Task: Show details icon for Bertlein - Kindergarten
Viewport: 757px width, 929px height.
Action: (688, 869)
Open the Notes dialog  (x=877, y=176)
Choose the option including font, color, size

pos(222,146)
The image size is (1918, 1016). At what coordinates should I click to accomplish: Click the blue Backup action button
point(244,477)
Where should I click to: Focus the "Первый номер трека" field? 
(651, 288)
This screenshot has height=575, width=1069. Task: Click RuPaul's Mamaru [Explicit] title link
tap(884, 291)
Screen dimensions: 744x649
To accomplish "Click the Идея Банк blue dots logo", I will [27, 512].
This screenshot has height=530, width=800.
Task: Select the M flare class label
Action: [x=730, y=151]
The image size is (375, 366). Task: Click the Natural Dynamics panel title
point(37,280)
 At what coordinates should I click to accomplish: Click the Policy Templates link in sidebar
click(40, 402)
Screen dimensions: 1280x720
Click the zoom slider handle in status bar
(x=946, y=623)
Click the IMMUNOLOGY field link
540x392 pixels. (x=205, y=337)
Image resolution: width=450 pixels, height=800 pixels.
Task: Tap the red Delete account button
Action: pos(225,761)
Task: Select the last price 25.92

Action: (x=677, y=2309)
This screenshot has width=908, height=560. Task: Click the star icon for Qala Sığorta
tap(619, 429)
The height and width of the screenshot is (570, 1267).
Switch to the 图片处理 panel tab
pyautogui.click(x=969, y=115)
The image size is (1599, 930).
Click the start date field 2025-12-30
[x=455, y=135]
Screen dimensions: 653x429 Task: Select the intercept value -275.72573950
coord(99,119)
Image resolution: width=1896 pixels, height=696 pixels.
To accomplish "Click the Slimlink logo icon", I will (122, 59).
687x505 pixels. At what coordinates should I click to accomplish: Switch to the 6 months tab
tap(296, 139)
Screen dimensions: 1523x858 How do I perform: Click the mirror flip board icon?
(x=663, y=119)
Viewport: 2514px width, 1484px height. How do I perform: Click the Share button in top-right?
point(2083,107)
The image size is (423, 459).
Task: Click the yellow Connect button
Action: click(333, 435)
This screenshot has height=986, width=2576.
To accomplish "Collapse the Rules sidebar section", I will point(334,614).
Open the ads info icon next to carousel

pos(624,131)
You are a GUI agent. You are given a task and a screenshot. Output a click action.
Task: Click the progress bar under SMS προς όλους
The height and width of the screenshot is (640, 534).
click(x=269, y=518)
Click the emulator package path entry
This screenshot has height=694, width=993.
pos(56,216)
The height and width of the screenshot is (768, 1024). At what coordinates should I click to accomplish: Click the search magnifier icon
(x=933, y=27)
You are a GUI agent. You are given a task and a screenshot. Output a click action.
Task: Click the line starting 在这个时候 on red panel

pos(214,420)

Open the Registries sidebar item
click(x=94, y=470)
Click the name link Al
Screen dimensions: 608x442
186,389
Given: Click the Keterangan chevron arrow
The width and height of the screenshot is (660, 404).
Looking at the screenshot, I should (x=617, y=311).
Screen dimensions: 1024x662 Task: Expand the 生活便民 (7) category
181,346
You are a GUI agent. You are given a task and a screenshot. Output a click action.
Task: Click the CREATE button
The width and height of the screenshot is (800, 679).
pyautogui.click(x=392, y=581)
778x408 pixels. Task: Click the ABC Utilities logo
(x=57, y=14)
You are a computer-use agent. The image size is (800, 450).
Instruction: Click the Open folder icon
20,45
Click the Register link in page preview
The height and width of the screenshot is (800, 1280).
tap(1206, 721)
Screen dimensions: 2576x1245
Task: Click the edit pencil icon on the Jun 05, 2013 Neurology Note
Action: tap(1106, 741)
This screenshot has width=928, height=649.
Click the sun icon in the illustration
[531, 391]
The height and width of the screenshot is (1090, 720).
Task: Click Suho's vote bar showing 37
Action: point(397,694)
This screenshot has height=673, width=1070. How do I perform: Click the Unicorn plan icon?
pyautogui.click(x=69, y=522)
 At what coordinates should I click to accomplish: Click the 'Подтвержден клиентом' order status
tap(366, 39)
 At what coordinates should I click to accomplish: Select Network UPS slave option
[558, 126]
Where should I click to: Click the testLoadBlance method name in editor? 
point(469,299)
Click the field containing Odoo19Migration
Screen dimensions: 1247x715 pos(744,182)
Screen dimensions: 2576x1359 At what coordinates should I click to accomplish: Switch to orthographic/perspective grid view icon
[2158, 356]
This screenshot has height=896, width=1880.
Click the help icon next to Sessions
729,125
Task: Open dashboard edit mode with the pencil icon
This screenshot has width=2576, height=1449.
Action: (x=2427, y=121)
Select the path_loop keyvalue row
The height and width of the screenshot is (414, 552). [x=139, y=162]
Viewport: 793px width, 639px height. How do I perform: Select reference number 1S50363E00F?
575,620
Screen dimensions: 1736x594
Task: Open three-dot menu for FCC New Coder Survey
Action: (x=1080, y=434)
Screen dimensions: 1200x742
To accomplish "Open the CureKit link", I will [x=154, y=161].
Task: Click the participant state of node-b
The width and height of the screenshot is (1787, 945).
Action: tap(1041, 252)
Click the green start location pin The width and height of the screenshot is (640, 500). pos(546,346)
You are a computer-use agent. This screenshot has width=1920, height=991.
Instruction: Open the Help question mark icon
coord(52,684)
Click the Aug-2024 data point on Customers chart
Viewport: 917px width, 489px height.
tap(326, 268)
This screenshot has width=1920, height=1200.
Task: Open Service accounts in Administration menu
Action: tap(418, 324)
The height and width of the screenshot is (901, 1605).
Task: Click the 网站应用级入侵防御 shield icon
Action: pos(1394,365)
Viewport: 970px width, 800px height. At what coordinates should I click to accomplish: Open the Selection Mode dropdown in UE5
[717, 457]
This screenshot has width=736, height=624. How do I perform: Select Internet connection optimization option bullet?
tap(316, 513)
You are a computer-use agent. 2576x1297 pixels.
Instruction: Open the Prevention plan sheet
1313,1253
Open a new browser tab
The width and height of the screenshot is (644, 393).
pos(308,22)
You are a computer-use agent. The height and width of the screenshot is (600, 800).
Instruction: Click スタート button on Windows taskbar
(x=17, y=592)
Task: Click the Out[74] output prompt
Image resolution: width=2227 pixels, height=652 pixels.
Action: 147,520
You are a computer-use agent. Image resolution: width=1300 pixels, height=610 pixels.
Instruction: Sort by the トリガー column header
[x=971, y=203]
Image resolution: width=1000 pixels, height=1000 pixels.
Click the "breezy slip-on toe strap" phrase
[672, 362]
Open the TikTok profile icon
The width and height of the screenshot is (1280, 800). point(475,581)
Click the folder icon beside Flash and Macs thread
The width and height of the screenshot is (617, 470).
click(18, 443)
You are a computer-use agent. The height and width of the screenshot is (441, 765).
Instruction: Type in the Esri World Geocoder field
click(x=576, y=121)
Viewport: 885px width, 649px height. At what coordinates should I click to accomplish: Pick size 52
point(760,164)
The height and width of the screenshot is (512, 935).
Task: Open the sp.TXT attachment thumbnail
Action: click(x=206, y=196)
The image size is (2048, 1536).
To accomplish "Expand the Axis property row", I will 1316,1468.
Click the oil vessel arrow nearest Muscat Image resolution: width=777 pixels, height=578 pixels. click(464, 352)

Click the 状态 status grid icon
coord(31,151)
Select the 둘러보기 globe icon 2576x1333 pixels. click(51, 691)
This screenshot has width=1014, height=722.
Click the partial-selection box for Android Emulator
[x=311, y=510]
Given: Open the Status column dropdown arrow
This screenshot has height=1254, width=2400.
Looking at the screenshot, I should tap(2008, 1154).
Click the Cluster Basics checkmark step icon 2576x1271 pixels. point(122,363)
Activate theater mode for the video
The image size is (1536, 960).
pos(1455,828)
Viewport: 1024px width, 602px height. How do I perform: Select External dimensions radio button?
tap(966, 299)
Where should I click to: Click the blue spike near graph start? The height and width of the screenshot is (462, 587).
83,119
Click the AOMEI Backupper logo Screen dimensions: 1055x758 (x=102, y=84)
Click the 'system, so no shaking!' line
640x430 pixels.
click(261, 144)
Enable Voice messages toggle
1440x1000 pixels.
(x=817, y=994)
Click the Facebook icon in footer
---
## THE TASK
Please copy the entries above word for word, from the line containing "Click the Register link in page preview" through the line containing "The height and width of the screenshot is (414, 552).", including both of those lines.

## ANSWER TO THE TASK
Click the Register link in page preview
The height and width of the screenshot is (800, 1280).
tap(1206, 721)
Screen dimensions: 2576x1245
Task: Click the edit pencil icon on the Jun 05, 2013 Neurology Note
Action: tap(1106, 741)
This screenshot has width=928, height=649.
Click the sun icon in the illustration
[531, 391]
The height and width of the screenshot is (1090, 720).
Task: Click Suho's vote bar showing 37
Action: point(397,694)
This screenshot has height=673, width=1070. How do I perform: Click the Unicorn plan icon?
pyautogui.click(x=69, y=522)
 At what coordinates should I click to accomplish: Click the 'Подтвержден клиентом' order status
tap(366, 39)
 At what coordinates should I click to accomplish: Select Network UPS slave option
[558, 126]
Where should I click to: Click the testLoadBlance method name in editor? 
point(469,299)
Click the field containing Odoo19Migration
Screen dimensions: 1247x715 pos(744,182)
Screen dimensions: 2576x1359 At what coordinates should I click to accomplish: Switch to orthographic/perspective grid view icon
[2158, 356]
This screenshot has height=896, width=1880.
Click the help icon next to Sessions
729,125
Task: Open dashboard edit mode with the pencil icon
This screenshot has width=2576, height=1449.
Action: (x=2427, y=121)
Select the path_loop keyvalue row
The height and width of the screenshot is (414, 552). [x=139, y=162]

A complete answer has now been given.